Kalau menurut Schroder, apakah akan ada mobilisasi baru atau tidak, tergantung pada rencana Rusia untuk Ukraina dalam beberapa bulan mendatang.

"Jika mereka ingin melakukan serangan dan mengalahkan Ukraina, mereka harus meningkatkan angkatan bersenjata mereka untuk menang dan mengendalikan negara,” katanya.

Meski begitu, Schroder beranggapan bahwa Rusia kemungkinan hanya berusaha terlihat sukses saja. "Kesan saya adalah bahwa sampai pemilihan presiden AS, hal ini dilakukan hanya sebagai upaya untuk mempertahankan keunggulan dan memberikan kesan keseluruhan di dalam dan luar negeri bahwa mereka berada di jalur kemanangan,” jelasnya.

Schroder menilai situasi Ukraina akan semakin buruk jika Presiden AS Joe Biden kalah dari Donald Trump pada pemilu Amerika Serikat (AS) tahun ini.

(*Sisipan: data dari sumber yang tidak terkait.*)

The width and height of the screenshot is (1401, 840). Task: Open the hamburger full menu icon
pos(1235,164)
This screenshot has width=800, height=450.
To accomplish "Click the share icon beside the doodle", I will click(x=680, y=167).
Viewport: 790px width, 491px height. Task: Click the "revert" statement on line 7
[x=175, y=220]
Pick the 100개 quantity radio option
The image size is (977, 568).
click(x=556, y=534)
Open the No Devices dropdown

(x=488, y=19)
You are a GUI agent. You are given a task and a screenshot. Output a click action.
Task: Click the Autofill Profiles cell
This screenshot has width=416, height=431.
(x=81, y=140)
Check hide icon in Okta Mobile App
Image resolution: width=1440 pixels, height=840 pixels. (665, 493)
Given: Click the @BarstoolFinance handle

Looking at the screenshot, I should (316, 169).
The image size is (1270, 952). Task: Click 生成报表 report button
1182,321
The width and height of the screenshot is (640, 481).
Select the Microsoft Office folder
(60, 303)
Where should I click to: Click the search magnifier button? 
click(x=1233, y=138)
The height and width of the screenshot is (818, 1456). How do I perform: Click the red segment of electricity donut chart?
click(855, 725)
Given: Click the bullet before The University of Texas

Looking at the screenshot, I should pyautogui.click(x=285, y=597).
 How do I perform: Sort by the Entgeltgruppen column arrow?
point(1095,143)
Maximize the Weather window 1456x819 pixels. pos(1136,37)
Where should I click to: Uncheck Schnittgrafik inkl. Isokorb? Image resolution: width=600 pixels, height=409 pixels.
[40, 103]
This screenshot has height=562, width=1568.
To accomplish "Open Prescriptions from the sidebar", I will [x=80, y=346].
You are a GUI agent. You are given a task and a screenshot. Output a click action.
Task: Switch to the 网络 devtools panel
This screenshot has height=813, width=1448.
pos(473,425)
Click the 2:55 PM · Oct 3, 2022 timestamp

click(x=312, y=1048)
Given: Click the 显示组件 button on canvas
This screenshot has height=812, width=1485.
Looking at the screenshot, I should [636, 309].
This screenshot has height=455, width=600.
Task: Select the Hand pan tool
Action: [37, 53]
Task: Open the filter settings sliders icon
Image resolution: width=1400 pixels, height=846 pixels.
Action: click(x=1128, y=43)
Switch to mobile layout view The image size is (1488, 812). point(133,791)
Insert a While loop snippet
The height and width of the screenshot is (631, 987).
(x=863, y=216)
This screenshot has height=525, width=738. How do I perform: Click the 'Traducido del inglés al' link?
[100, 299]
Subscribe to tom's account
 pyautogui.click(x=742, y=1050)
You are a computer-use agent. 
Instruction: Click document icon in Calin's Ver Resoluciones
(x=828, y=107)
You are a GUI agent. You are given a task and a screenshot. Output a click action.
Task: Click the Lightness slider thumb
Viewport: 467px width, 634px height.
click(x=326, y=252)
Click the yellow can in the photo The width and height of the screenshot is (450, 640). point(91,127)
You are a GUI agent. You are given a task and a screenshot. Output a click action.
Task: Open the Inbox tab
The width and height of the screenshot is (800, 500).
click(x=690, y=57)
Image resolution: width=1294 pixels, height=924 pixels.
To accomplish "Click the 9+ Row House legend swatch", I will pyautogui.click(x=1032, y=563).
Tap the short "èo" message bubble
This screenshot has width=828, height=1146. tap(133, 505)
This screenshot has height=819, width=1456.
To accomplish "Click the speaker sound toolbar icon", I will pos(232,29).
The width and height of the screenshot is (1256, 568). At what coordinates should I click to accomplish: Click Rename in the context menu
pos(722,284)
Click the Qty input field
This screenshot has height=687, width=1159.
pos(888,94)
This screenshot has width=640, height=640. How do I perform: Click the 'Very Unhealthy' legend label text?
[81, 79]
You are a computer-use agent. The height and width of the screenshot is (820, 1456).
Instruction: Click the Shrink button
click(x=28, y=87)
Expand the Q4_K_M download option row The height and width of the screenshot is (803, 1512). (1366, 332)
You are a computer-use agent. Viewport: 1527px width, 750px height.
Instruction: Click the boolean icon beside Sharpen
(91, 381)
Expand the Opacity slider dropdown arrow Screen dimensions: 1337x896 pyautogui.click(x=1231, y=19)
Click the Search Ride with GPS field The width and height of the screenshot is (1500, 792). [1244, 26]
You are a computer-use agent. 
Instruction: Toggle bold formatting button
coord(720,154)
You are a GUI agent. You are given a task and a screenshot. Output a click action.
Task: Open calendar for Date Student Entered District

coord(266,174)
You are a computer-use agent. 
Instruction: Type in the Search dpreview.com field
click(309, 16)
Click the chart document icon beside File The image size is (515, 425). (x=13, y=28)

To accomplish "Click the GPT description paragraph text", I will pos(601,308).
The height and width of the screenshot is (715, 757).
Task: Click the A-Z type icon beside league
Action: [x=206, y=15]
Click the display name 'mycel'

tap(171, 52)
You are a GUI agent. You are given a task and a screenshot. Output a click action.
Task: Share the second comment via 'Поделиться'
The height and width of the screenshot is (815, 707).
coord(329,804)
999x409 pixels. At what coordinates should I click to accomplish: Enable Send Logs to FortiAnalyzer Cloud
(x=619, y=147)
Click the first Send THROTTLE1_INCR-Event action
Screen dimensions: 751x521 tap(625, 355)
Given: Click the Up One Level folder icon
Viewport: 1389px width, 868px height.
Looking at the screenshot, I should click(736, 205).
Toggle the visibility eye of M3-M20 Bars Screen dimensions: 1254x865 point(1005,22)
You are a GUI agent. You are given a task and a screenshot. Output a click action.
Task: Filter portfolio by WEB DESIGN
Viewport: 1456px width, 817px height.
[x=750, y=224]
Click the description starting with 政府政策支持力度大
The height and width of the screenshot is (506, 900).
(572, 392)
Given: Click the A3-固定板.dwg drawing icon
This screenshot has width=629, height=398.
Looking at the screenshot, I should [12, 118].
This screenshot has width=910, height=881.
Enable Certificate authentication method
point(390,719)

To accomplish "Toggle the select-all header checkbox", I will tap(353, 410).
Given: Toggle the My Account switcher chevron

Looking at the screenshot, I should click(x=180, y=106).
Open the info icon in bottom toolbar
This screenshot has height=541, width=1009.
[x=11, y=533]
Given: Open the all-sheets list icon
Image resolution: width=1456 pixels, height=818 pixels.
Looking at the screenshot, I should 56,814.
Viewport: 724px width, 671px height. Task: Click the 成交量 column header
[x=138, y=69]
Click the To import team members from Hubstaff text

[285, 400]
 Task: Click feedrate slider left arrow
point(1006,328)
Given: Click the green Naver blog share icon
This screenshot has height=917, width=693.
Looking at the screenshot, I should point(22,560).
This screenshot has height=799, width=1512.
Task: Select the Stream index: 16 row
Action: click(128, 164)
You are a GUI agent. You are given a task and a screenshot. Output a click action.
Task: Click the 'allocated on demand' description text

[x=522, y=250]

Menurut Schroder, jika hal itu terjadi, Rusia kemungkinan tidak perlu mengerahkan tentara tambahan dalam upaya mobilisasi besar-besaran.

Akan ada reshuffle kepemimpinan?

Menurut para pakar yang diwawancara DW, tidak akan ada perombakan besar yang diperkirakan terjadi di jajaran kepemimpinan Rusia pascapemilu baru-baru ini.

Schroder mengatakan bahwa Kremlin puas dengan kinerja Perdana Menteri Mikhail Mishustin. Bank sentral dan pembuat kebijakan keuangan Rusia juga menurutnya berhasil menstabilan perekonomian meski diguncang sanksi Uni Eropa (UE) dan AS sebagai respons terhadap perang di Ukraina. Inflasi juga terkendali.

"Pergeseran ekonomi Rusia dari Eropa ke Asia juga berjalan baik, itulah sebabnya Putin tampaknya tidak punya alasan untuk melakukan intervensi,” jelas Schroder.

Kalau menurut Heller, Putin sebelumnya telah menekankan bahwa Rusia membutuhkan elit baru yang pro-perang. Ia menilai beberapa dari elit baru tersebut kemungkinan akan direkrut dari putra-putri sekutu Putin, yang sudah lama ia kenal dan setia kepadanya.

Heller berpendapat, elit penguasa kemungkinan besar akan menjalani restrukturisasi dengan tujuan jangka panjang untuk mempersiapkan transisi kekuasaan yang lancar dan stabil setelah Putin berkuasa.